At a Glance
Clio, a cloud-based software company that makes law firms operate more effectively, has raised $110 million in a Series E round led by T. Rowe Price Associates Inc. and OMERS Growth Equity. This round of funding elevates the firm to unicorn status, with its evaluation at $1.6 billion.
The British Columbia-based firm claims to be the world’s “first legal profession management unicorn” thanks to the new investment. The investment takes the cumulative amount earned since the company’s founding in 2008 to $386 million. Their most recent funding was in September this year where they raised $250 million in a Series D round.
Jack Newton, CEO, and Co-founder said that he launched Clio and Rian Gauvreau during the 2008 recession after seeing the difficulties faced by solo attorneys and small law firms in operating their businesses.
According to Newton, Legal practice management software has been traditionally limited to server-based applications tailored for enterprises, not independent law firms. Clio was established to bring about a change.
“Similar to how Microsoft Windows defined the operating system for personal computers decades ago, Clio has developed a software platform for law firms and their clients that is cloud-based and client-centric by design.”

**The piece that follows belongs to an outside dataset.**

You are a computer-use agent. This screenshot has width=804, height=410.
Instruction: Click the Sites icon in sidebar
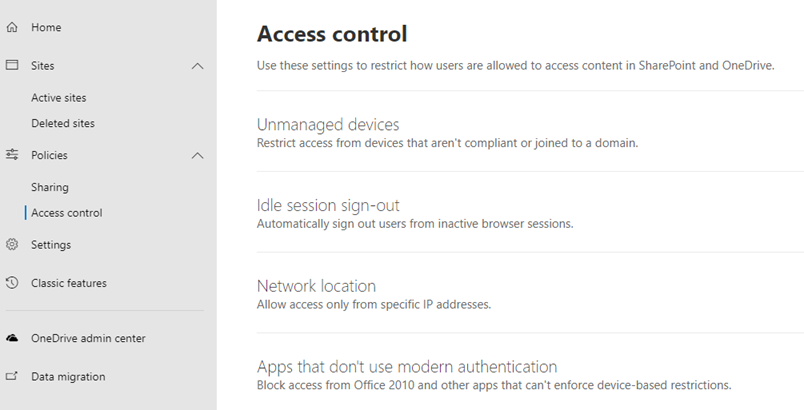click(12, 66)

The company’s platform, which includes cloud-based legal practice administration, customer intake, and legal CRM tools, seeks to operate as an “operating system” for lawyers. Clio has over 150,000 users in more than 100 countries. Even though small and individual attorneys use Clio, Clio still works for more prominent companies like Locks Law and King Law.
Talking about the impact of the pandemic, Newton stressed,
“Many firms realized that storing client data at the office was no longer an option as teams became distributed during COVID-19.” He added, “Lawyers and legal professionals who had hesitated to adopt technology in the past were suddenly forced to adapt to this new reality rapidly. While this technological change is in response to the crisis, it’s an enduring change.”
Clio, which currently has 600 employees, intends to make some recruiting decisions. It plans to increase its workforce by 40%, or 250 people, emphasizing strengthening its product and innovation departments.
Mark Shulgin, OMERS Growth Equity managing director, said in a written statement that his company has been following Clio for quite some years.
He said, “We believe Clio has clearly established itself as a market-leading legal tech firm and will deliver growth for decades to come.”